Problem details
Retype nothing except the lines below from the one with "Tap the back arrow icon" through the one with "Task: Click the Save button", exactly, with images left out.

Recorded data

# # #

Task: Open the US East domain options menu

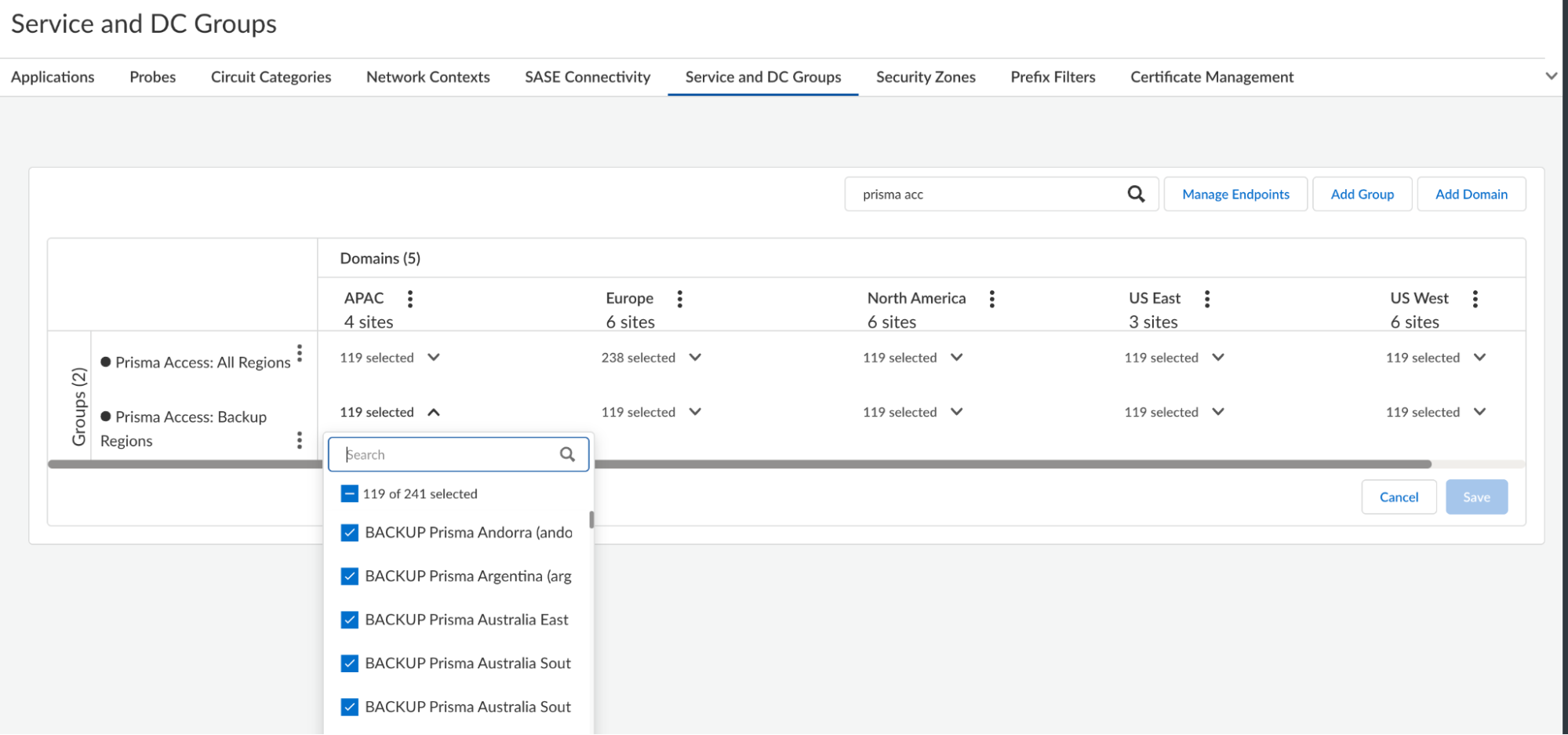Action: tap(1207, 299)
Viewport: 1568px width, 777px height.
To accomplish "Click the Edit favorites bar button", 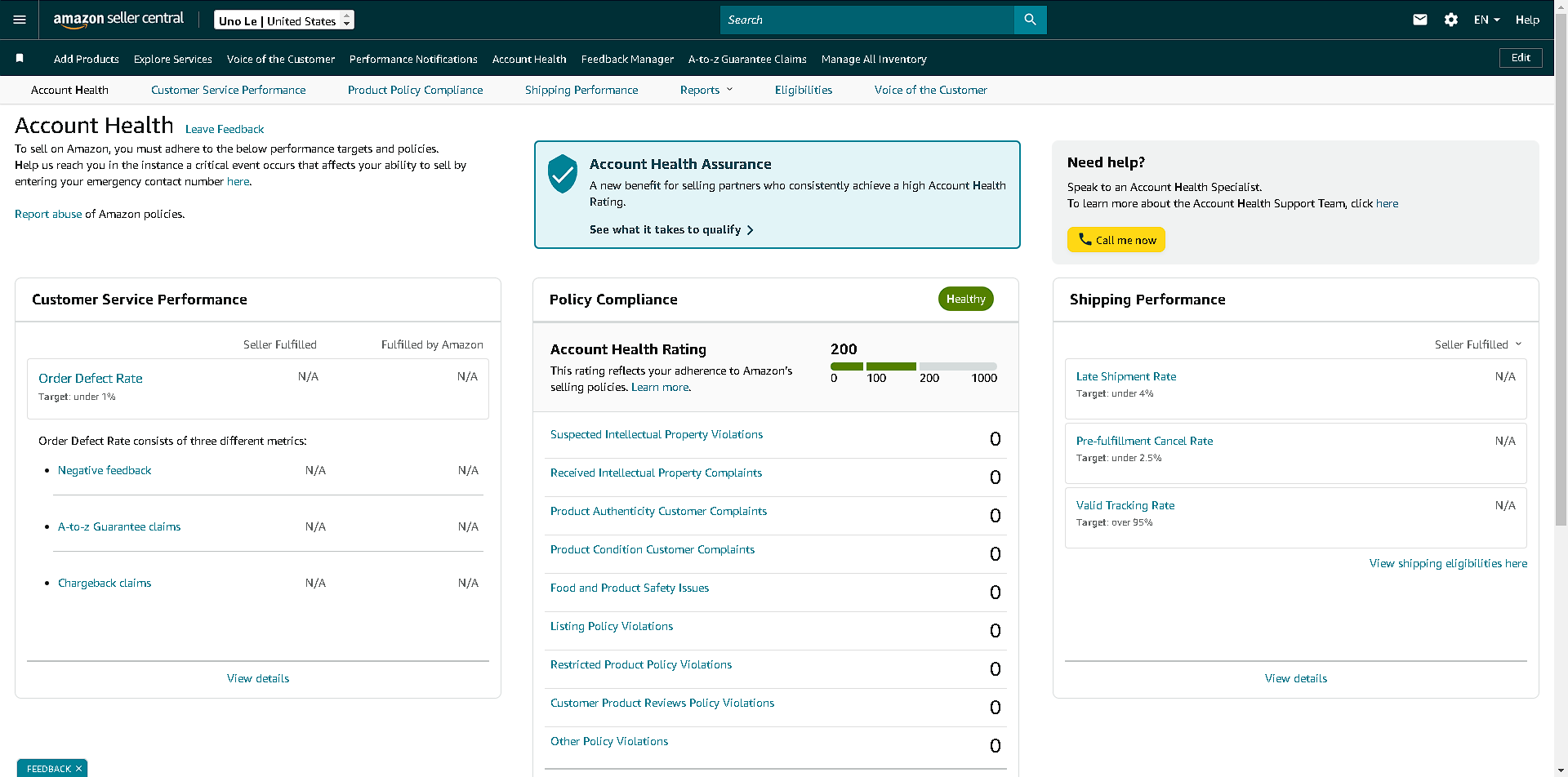I will [x=1521, y=58].
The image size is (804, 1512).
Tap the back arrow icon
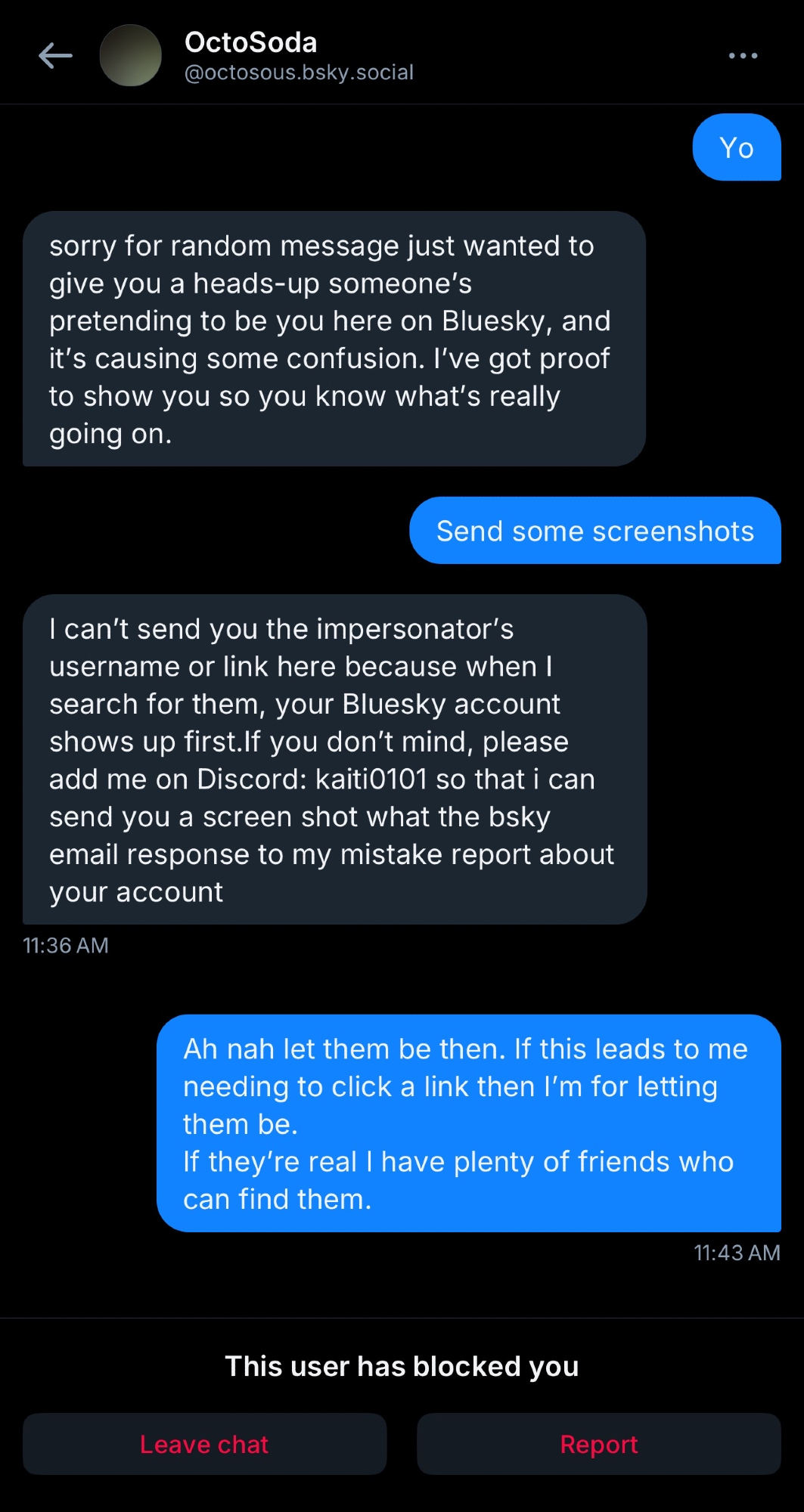tap(55, 56)
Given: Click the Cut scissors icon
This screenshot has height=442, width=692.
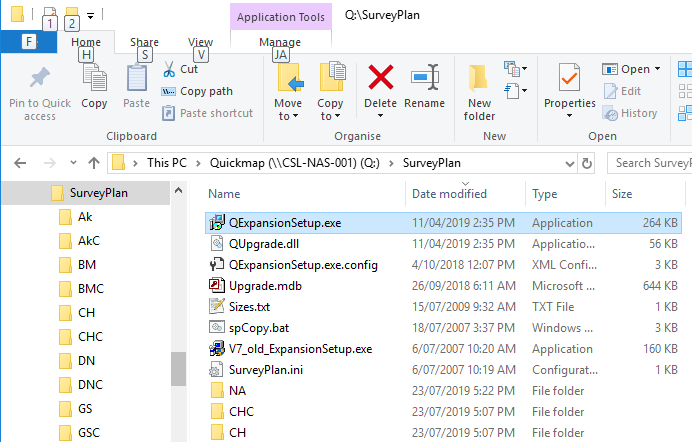Looking at the screenshot, I should coord(169,70).
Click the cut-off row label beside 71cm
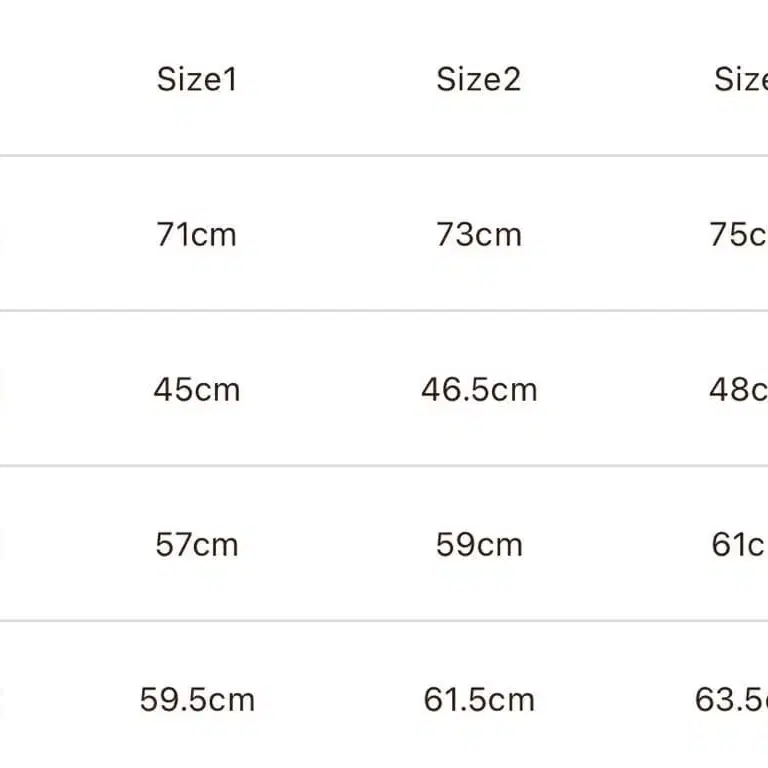 3,234
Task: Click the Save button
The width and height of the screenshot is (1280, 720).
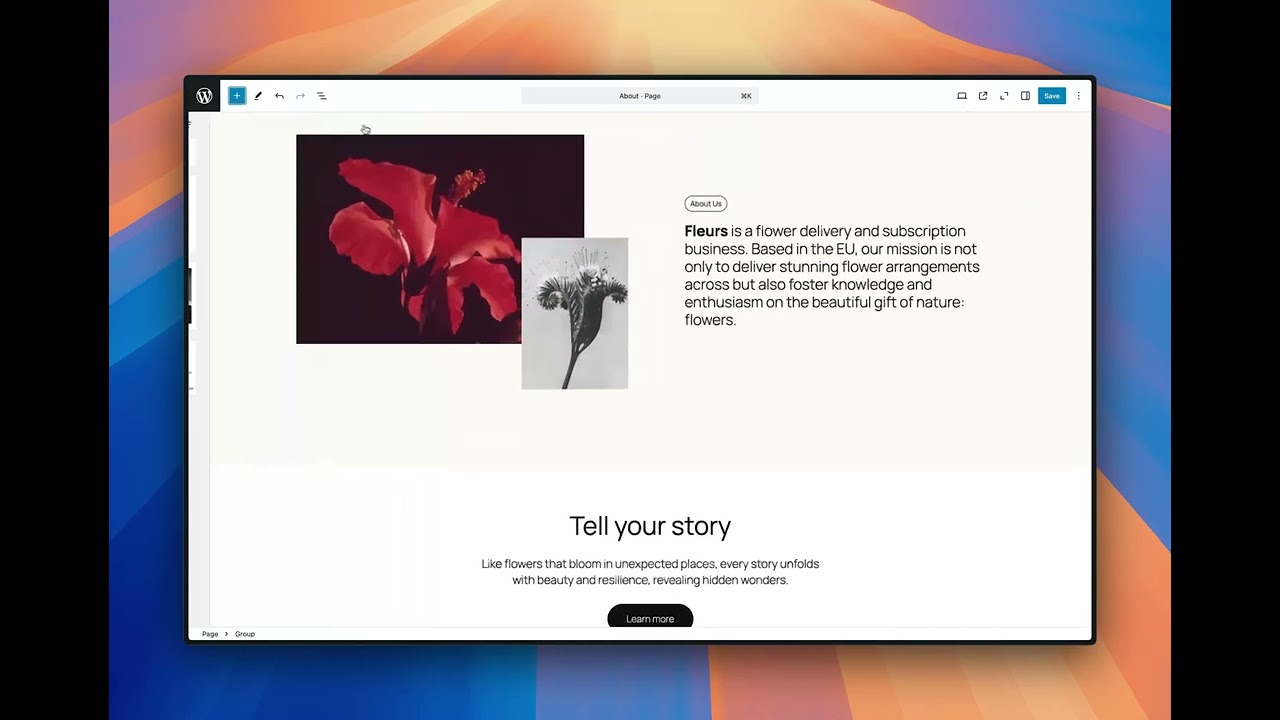Action: pyautogui.click(x=1052, y=96)
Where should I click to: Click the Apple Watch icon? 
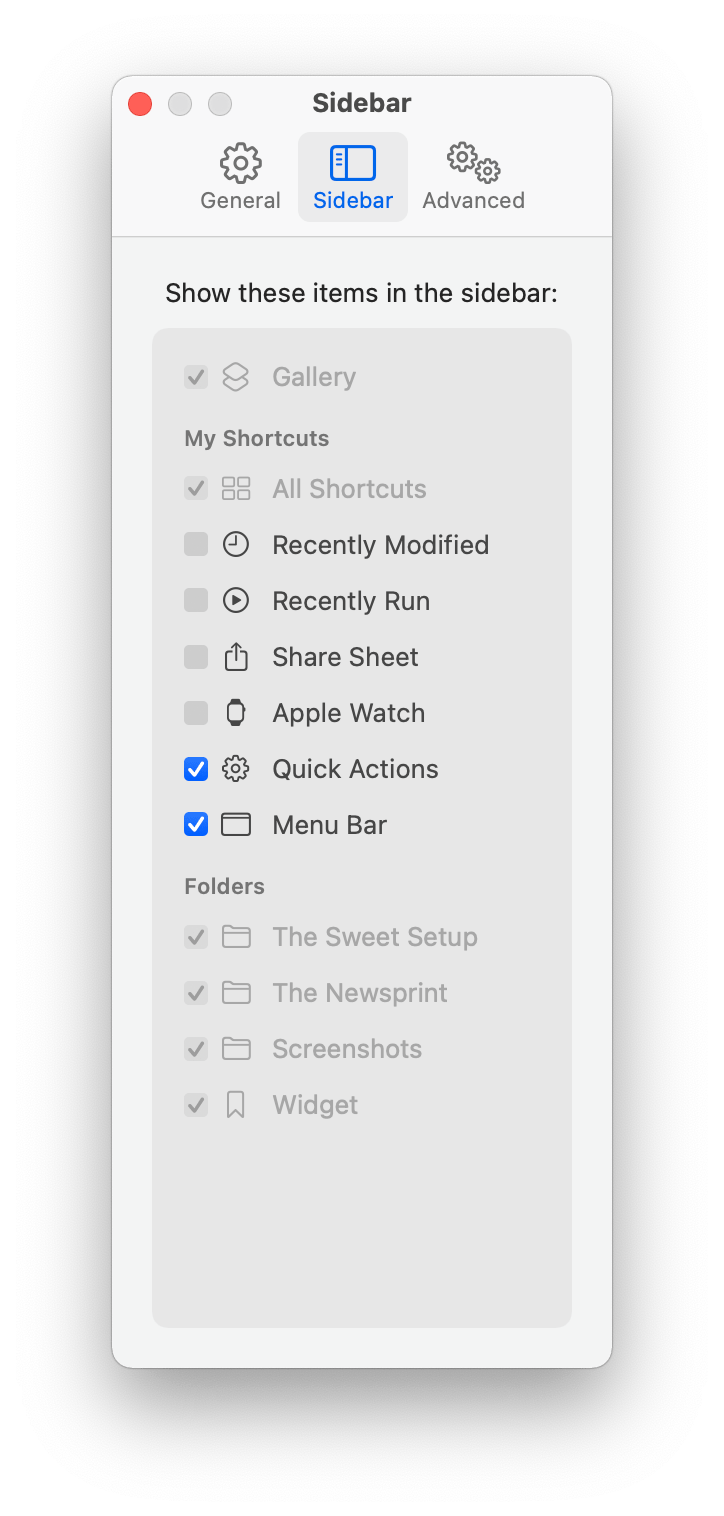pos(236,713)
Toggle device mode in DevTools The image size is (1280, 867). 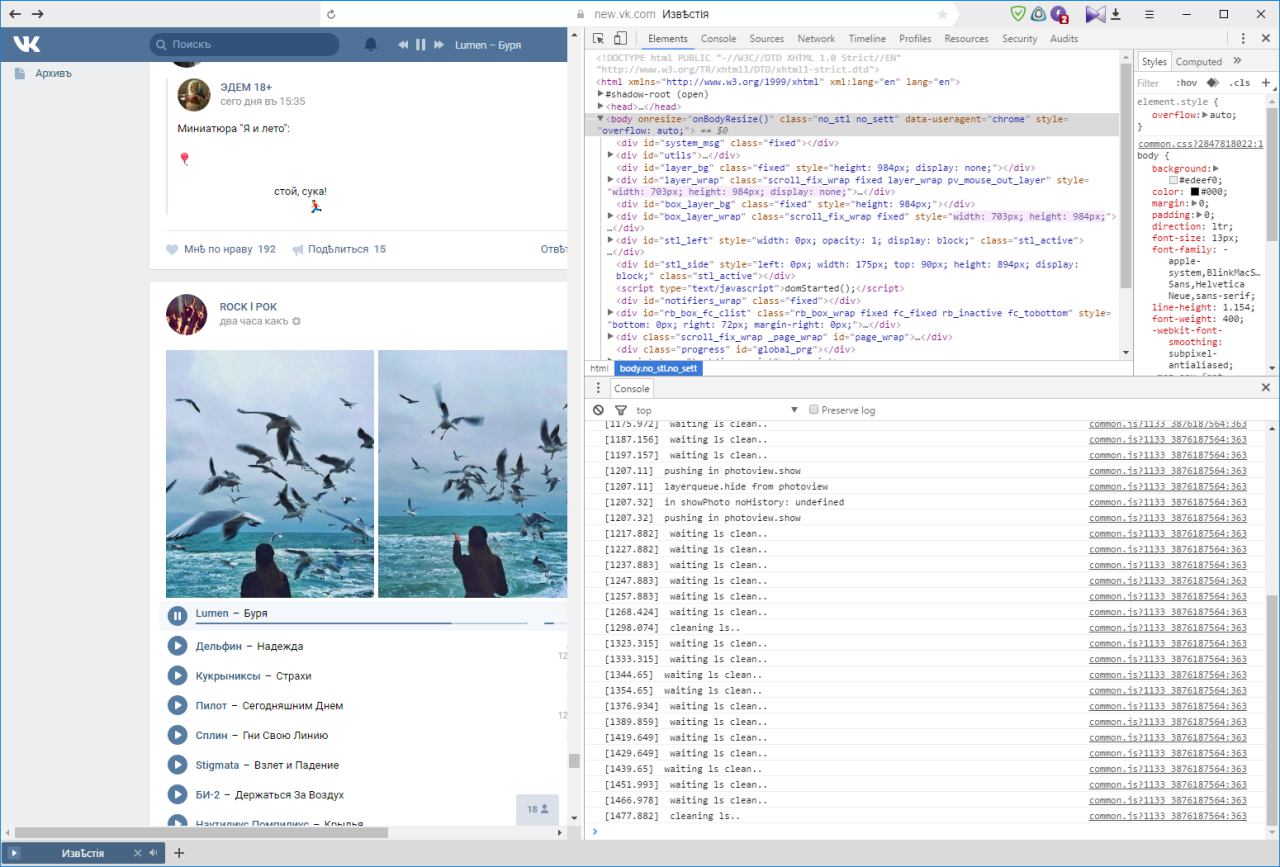[620, 39]
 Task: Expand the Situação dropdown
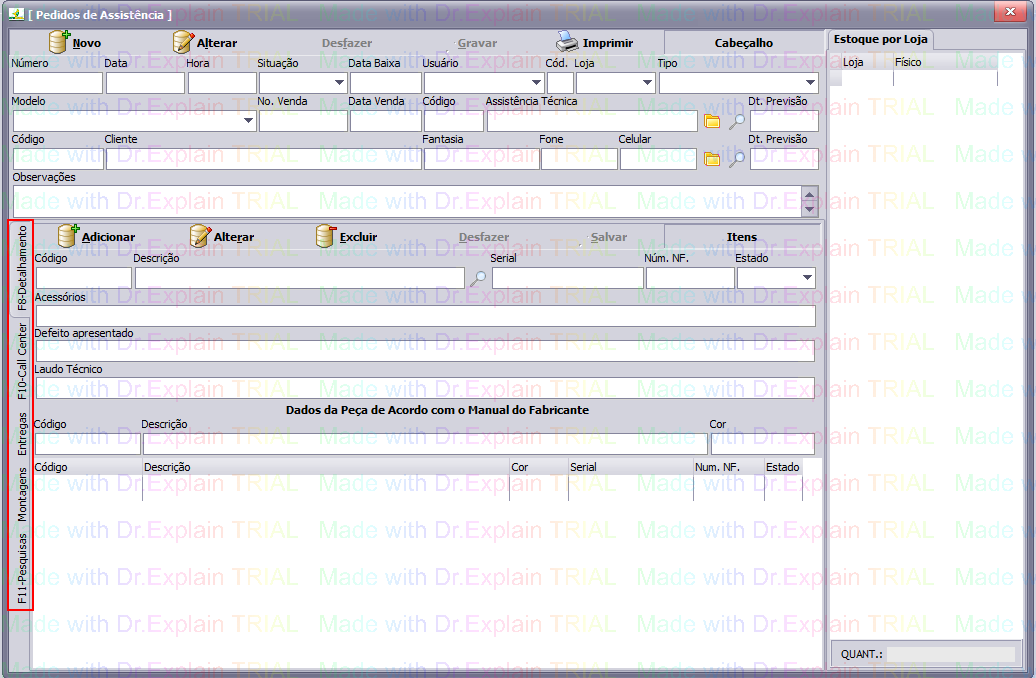pos(338,83)
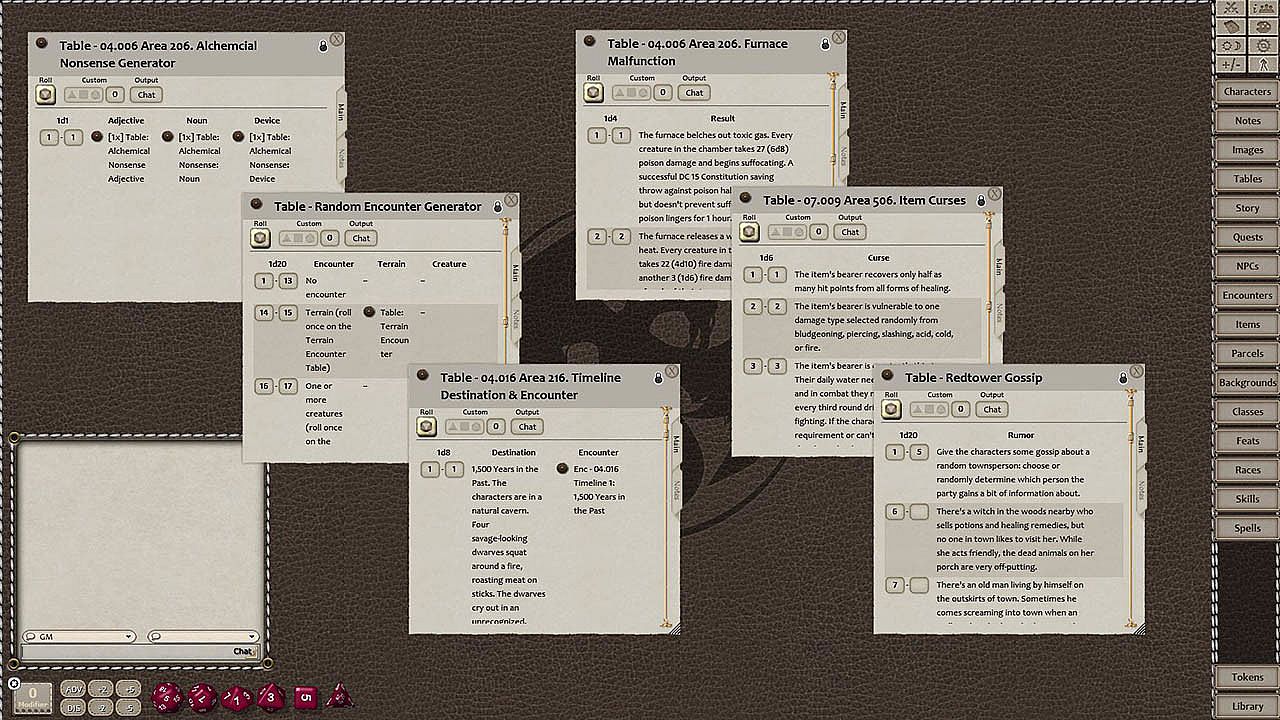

# # #

Result below
Tap the back arrow icon
tap(55, 56)
Given: Click the Cut scissors icon
This screenshot has height=442, width=692.
Looking at the screenshot, I should coord(169,70).
Click the cut-off row label beside 71cm
 3,234
Task: Click the Save button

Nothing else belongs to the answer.